### Records provided
=== Begin Enclosure ===
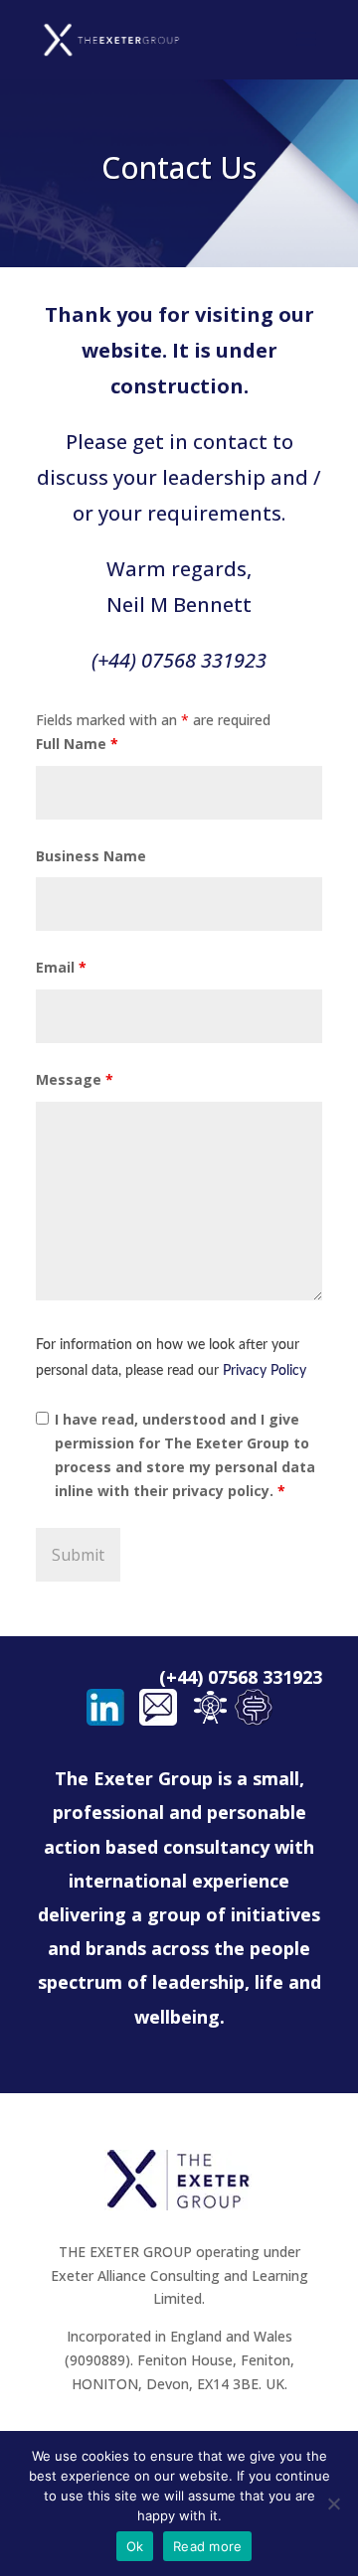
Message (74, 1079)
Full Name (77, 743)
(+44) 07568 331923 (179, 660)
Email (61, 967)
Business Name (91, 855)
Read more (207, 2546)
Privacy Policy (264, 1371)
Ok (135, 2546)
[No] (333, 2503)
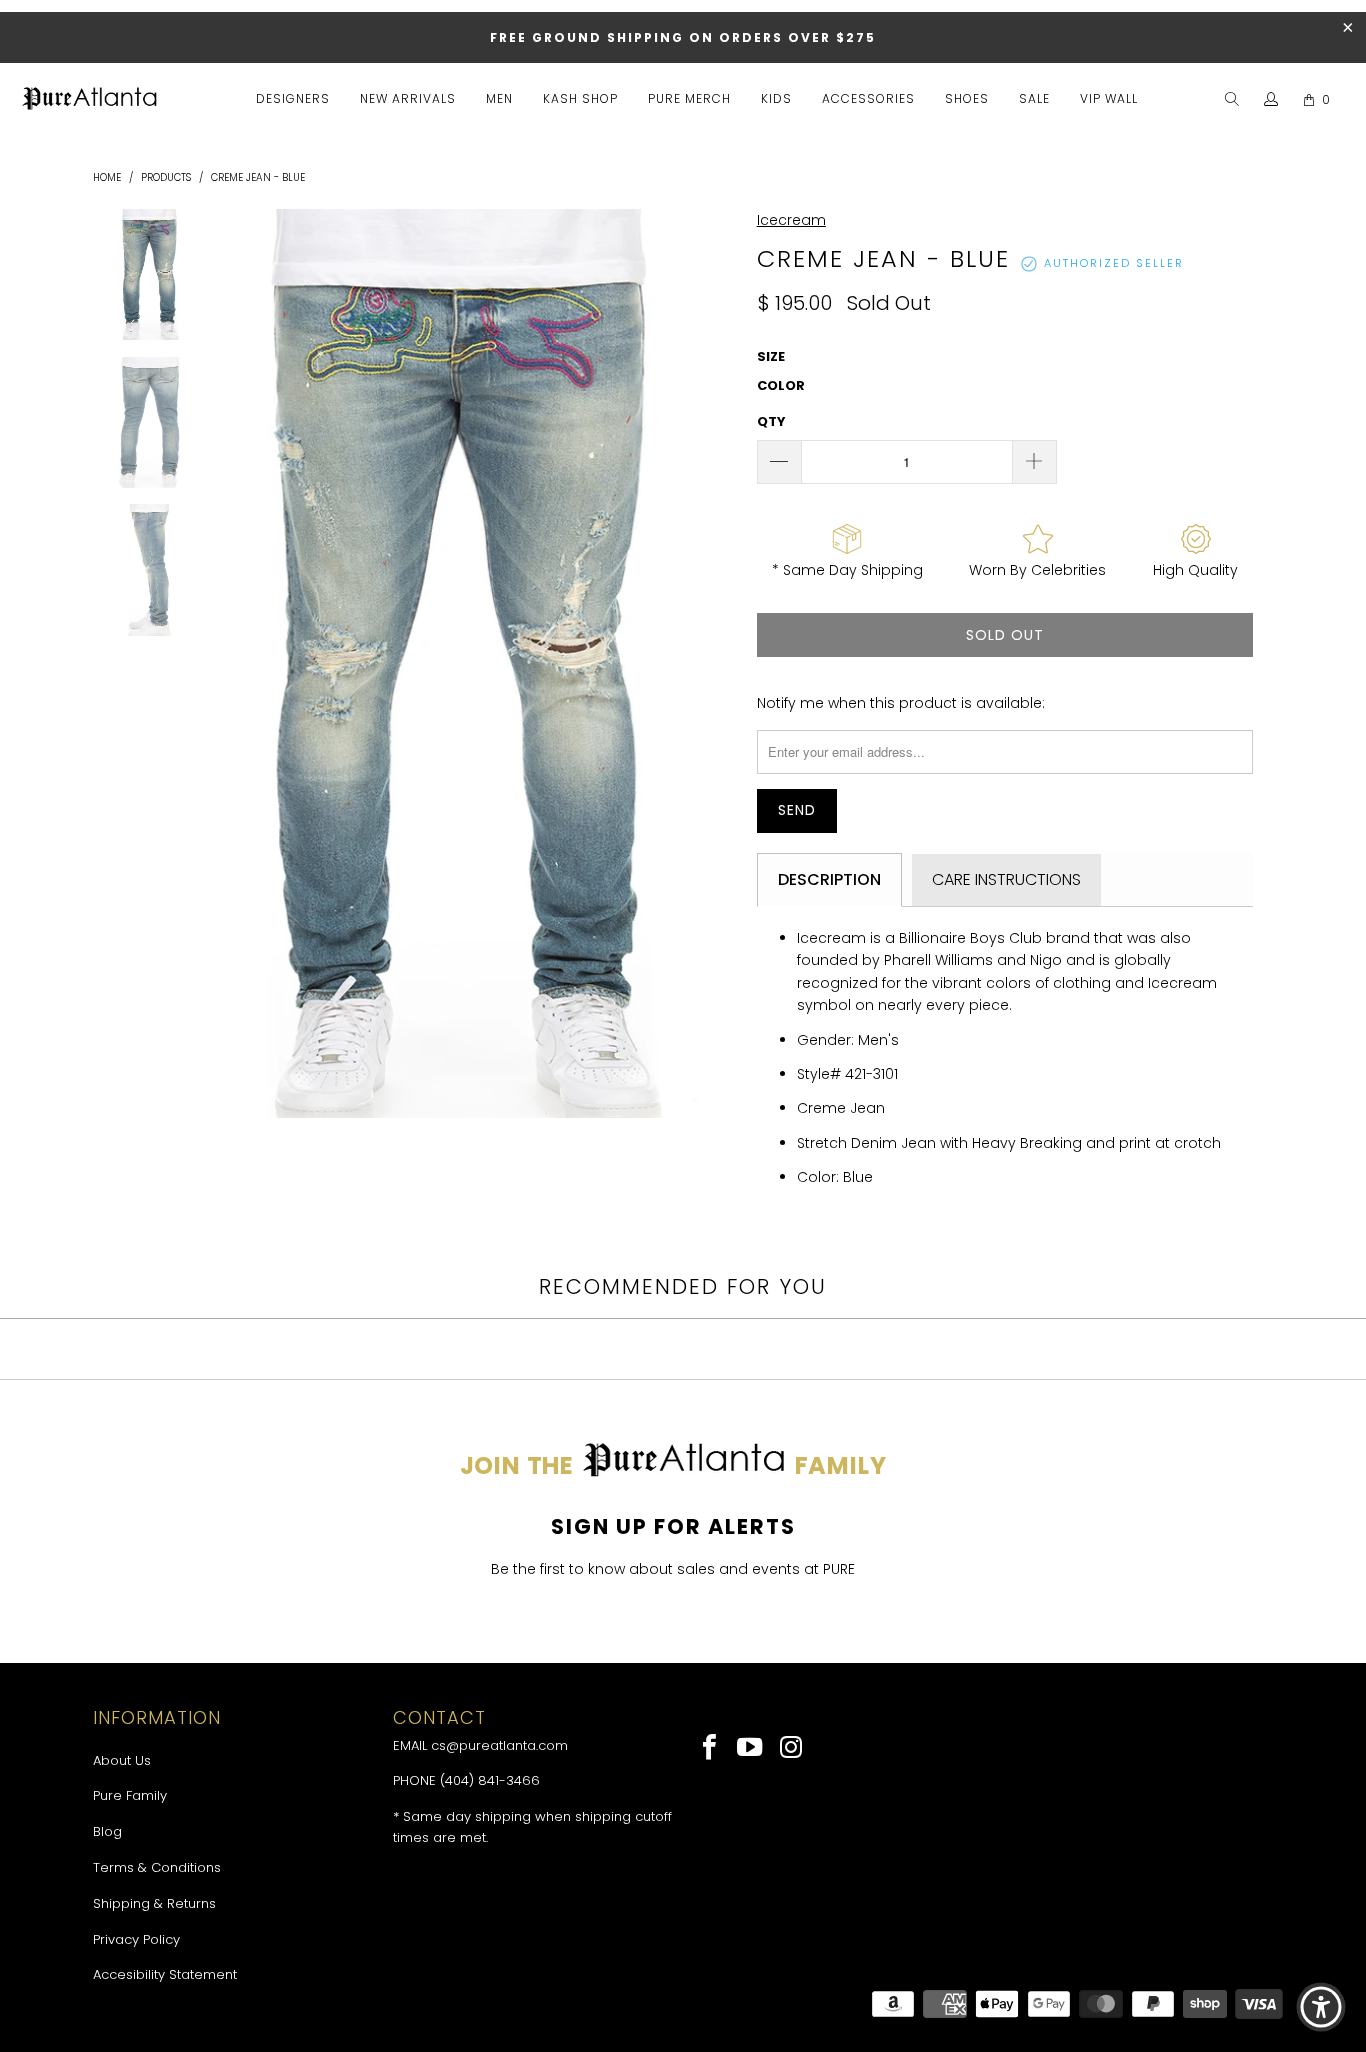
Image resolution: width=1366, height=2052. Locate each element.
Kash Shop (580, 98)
=== End Enclosure ===
=== Begin Enclosure ===
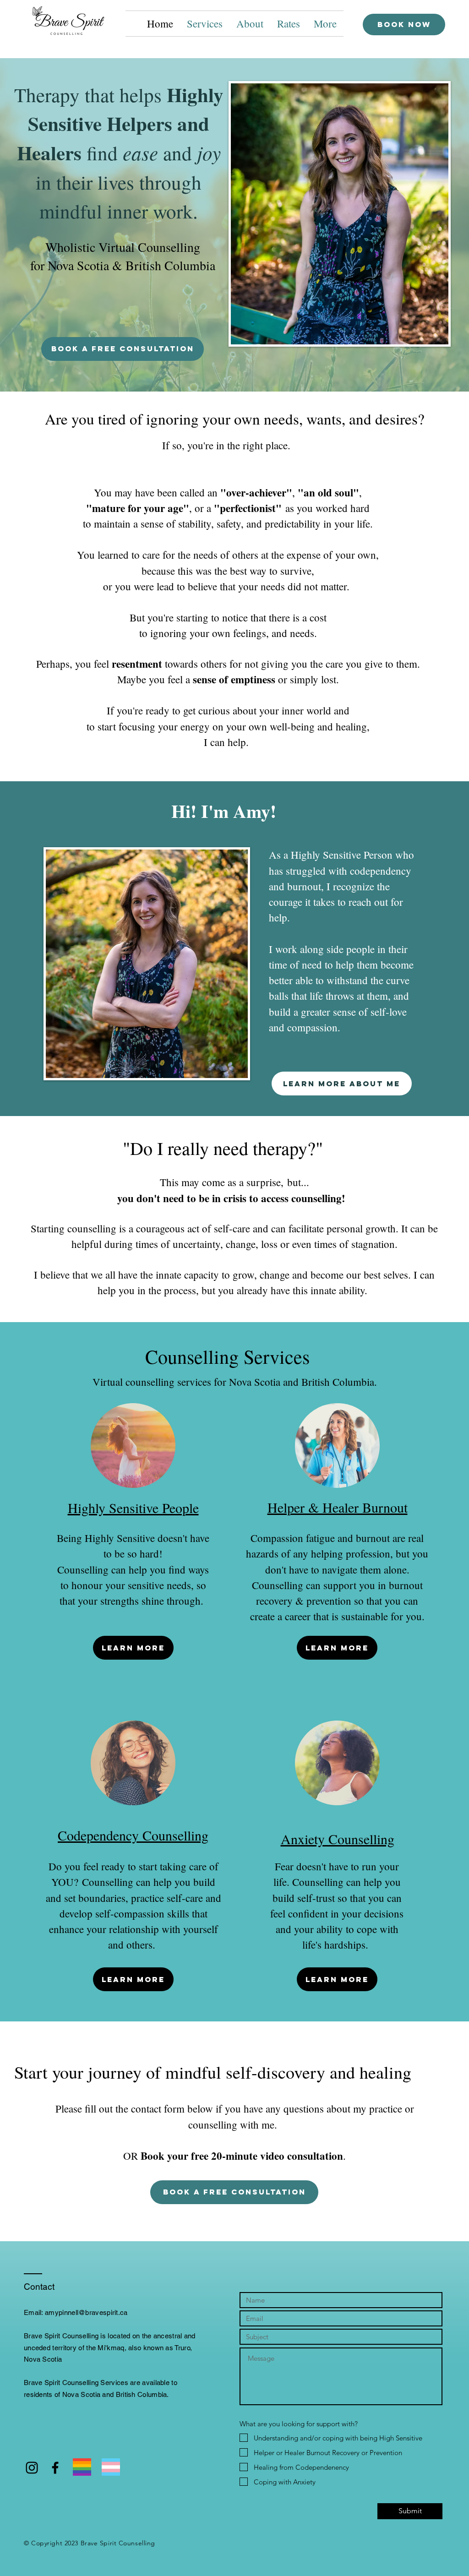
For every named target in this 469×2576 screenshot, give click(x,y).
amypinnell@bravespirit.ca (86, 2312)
=== End Enclosure ===
### Task objective
The answer should consist only of the lines above from the one with "Message (74, 1079)" through the one with "Kash Shop (580, 98)", repeated exactly, with no pictures among them.

### Answer space
Message (74, 1079)
Full Name (77, 743)
(+44) 07568 331923 (179, 660)
Email (61, 967)
Business Name (91, 855)
Read more (207, 2546)
Privacy Policy (264, 1371)
Ok (135, 2546)
[No] (333, 2503)
Image resolution: width=1366, height=2052. Locate each element.
Kash Shop (580, 98)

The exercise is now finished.